Myocardial content and differentiation of transplanted CPCs in a rat model of chronic ischemic cardiomyopathy (old MI). C-kit+ CPCs were labeled with EGFP and injected 30 days after MI. (A) Representative confocal microscopic images from a CPC-treated rat showing presence of transplanted CPCs in the risk (infarcted) and noninfarcted regions, as evinced from immunoreactivity for EGFP (green). Some EGFP^pos cells also express α-sarcomeric actin (α-sarc actin; red). (B) Quantitation of EGFP^pos cells in the risk and noninfarcted region, expressed as percent EGFP^pos myocardial area and as total calculated number of EGFP^pos cells per heart. The number of EGFP^pos cells per heart was estimated by multiplying the number of EGFP^pos cells per unit area by the estimated number of EGFP^pos cells present through the thickness of each slice in which EGFP^pos cells were found (estimated 100 cells per 2 mm thickness of slice). (C) Representative confocal microscopic images showing colocalization of EGFP and α-sarcomeric actin in several cells in the border zone (the area in the white box is magnified in the three panels on the right).
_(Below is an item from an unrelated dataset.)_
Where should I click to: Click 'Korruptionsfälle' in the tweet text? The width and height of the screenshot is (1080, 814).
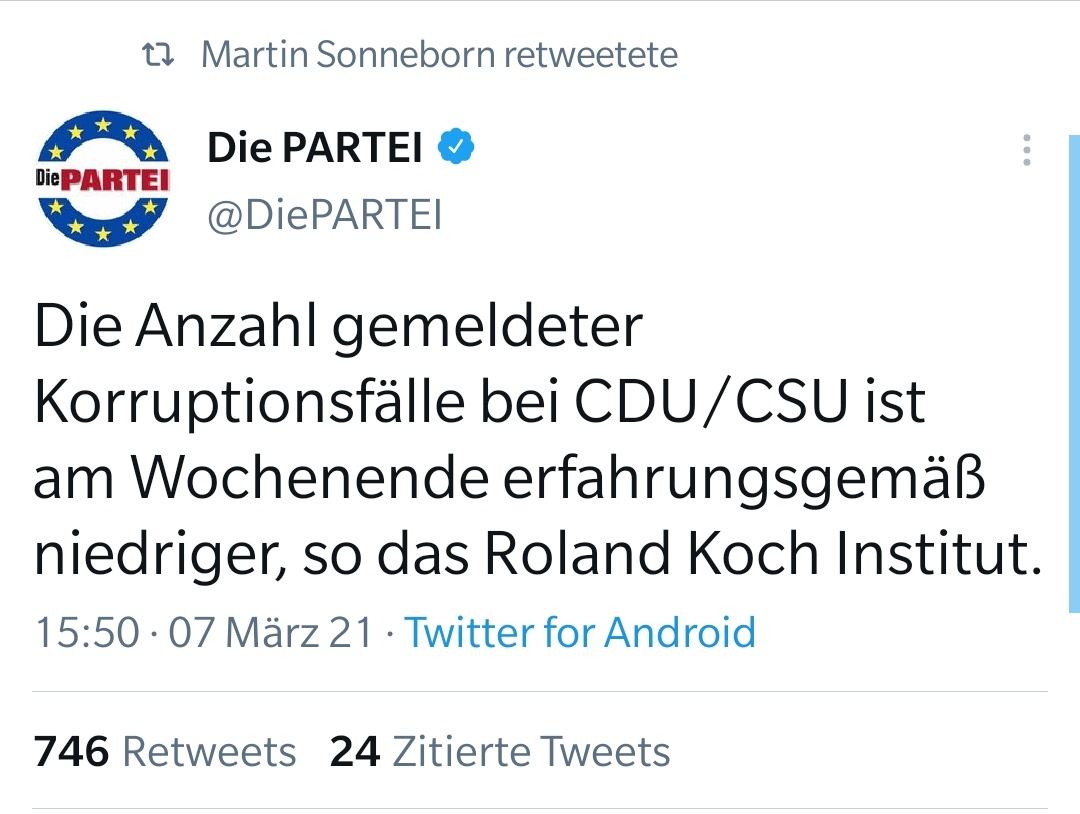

Yellow arrowheads indicate EGFP^pos cells that do not express α-sarcomeric actin. (D) Quantitative analysis of α-sarcomeric actin^pos/EGFP^pos cells. The figure illustrates the fact that very few CPCs (or CPC-derived cells) remained in the heart that expressed markers of cardiogenic commitment such as sarcomeric proteins; furthermore, these cells were small and did not exhibit the typical morphology and sarcomeric structure of mature cardiac myocytes. Data are means ± SEM. Reproduced with permission from Tang et al. (2010).